Il bollo napoletano “CORRETTA” in periodo prefilatelico

Lettere maldirette

Nel Regno di Napoli, fin da quando l’accesso al servizio postale era stato ampliato sempre di più a privati per favorire le comunicazioni ed in seguito all’emanazione dei primi regolamenti da parte dell’amministrazione postale napoletana, ha sempre avuto rilevante importanza il controllo della corretta tassazione da applicare alla corrispondenza. Prova di ciò è data dal reperimento di documenti risalenti alla fine del XVIII secolo in cui il segno manoscritto di tassazione veniva rettificato (in genere cassando con segni orizzontali la somma da modificare ed apponendo la corretta tassazione) e che recavano impressi il bollo “CORRETTA”, indicante appunto l’ufficialità della rettifica eseguita da un impiegato adibito a tale compito.

1840 – Lettera spedita da Bari a Napoli, tassata per 7 grana ed in seguito corretta in 9 grana
Lettera del 1821 da Bari a Napoli. La tassa è stata rettificata da 10 ad 11 grana

Di questo bollo se ne conoscono una moltitudine di tipi e sottotipi (Vollmeier, nella sua opera “Storia postale del Regno di Napoli, dalle origini all’introduzione del francobollo”, ne classifica ben 25 differenti!), sicuramente contrassegnando il massivo utilizzo che ha avuto.
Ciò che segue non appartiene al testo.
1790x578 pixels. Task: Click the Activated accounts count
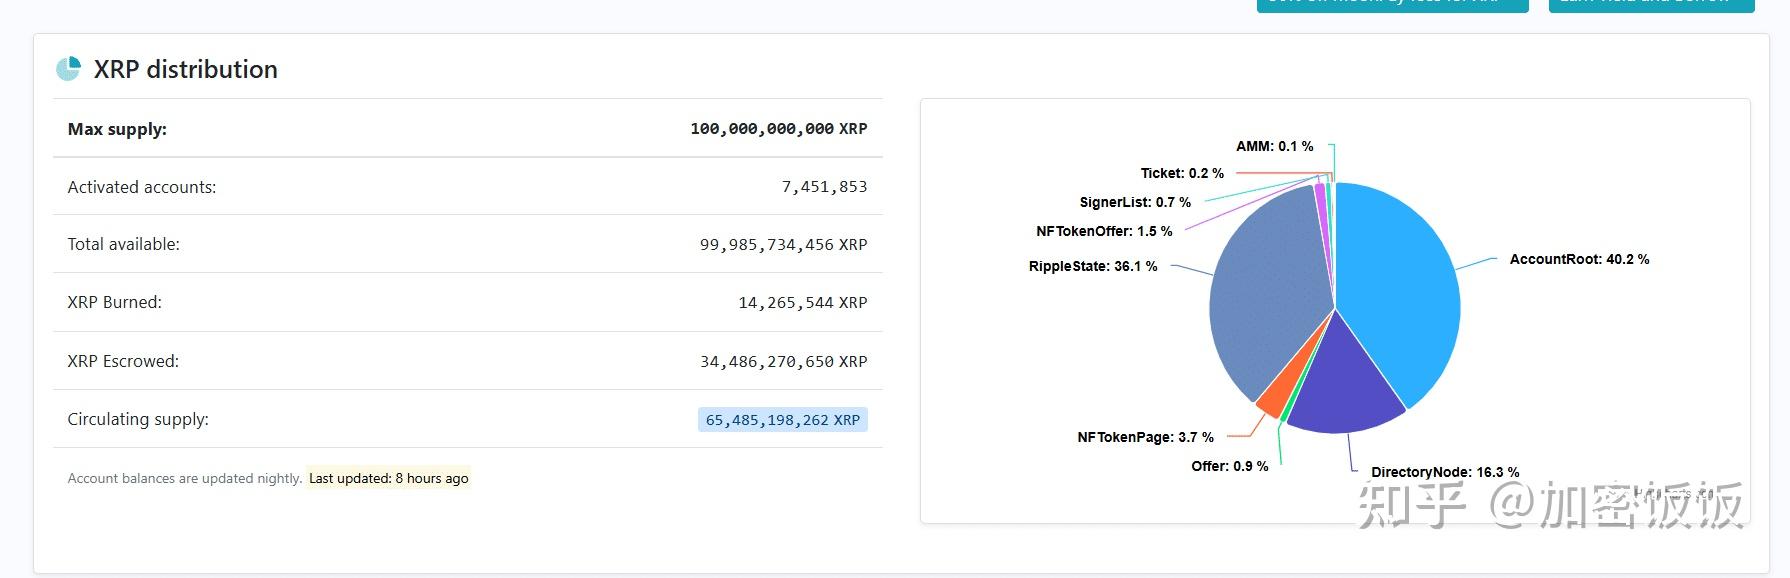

Sebbene il bollo “CORRETTA” sia maggiormente conosciuto su pieghi con tassazione rettificata, era adoperato anche per identificare quella corrispondenza il cui instradamento, per diversi motivi, era stato erroneamente eseguito. Tali pieghi venivano indicati come maldiretti, ossia lettere di cui si rettificava l’invio. Il regolamento in tali casi indicava che dovesse essere apposto sia il “CORRETTA” che il bollo con data del re-indirizzamento. Non so dire con certezza se sia più difficile reperire corrispondenza con l’uso del “CORRETTA” per lettere maldirette ma, durante le mie ricerche, ho trovato sia maggiormente infrequente rispetto a trovarlo su pieghi erroneamente tassati.
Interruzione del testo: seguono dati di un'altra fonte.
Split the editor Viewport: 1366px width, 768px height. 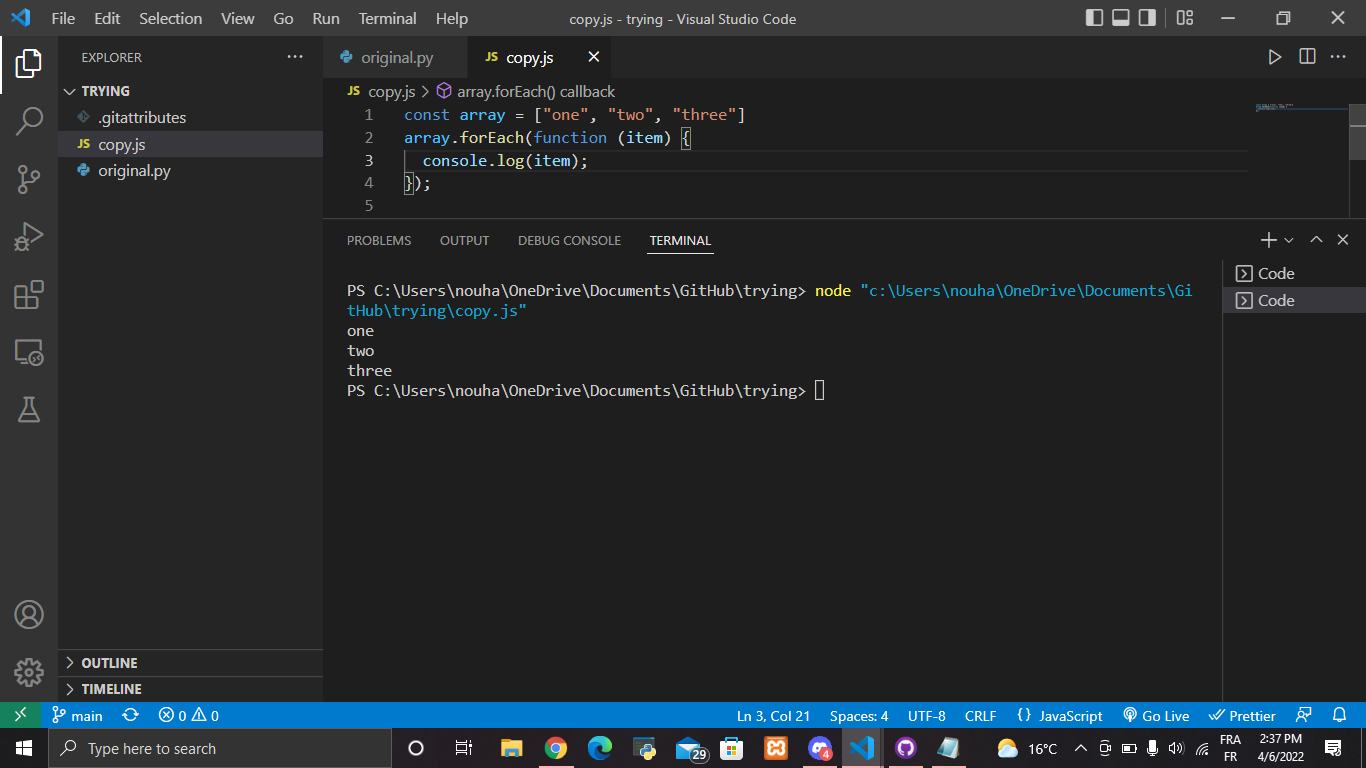1307,57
1830 – Piego spedito da Palermo a Napoli. Il bollo “CORRETTA” venne utilizzato per indicare un erroneo instradamento in partenza e fu impresso per sbaglio sul segno di tassazione, come si evince dalla ripetizione del segno manoscritto di tassazione (10 grana)
Lettera del 1844 da Mesagne a Napoli (4 novembre), rispedita il giorno seguente a Portici. Insieme al bollo “CORRETTA” venne utilizzato il bollo a croce “CASSA CIFRA” sia al recto che al verso. Presenti 2 bolli differenti di Napoli.
Lettera del 1843 da Roma a Caprara in Abruzzo. Transitò ben 3 volte per Napoli, come documentato dai bolli datari al verso, ad indicare l’errato instradamento.
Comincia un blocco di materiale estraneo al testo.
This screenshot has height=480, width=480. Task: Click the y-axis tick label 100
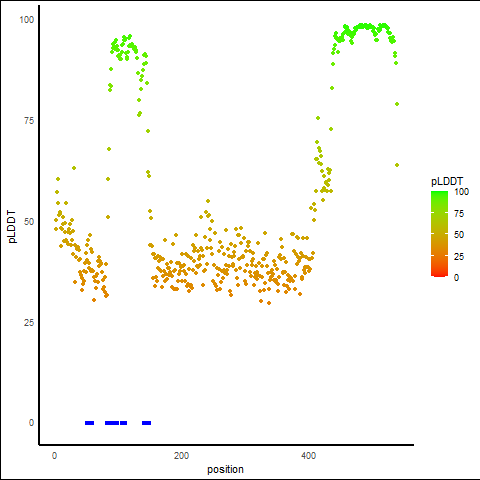[27, 20]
Ad ogni modo, il riconoscimento del differente utilizzo è facile ed immediato. Fattore discriminante è sicuramente dato dalla concomitanza dei segni di cassazione della tassa e dalla posizione del bollo sull’errata tassazione: in tal caso il controllore postale voleva chiaramente indicare che, alla consegna, sarebbe stata riscossa la nuova somma indicata. Invece, la presenza di un solo segno di tassa, insieme con l’apposizione di bolli con datario differente al verso, indica chiaramente un erroneo instradamento.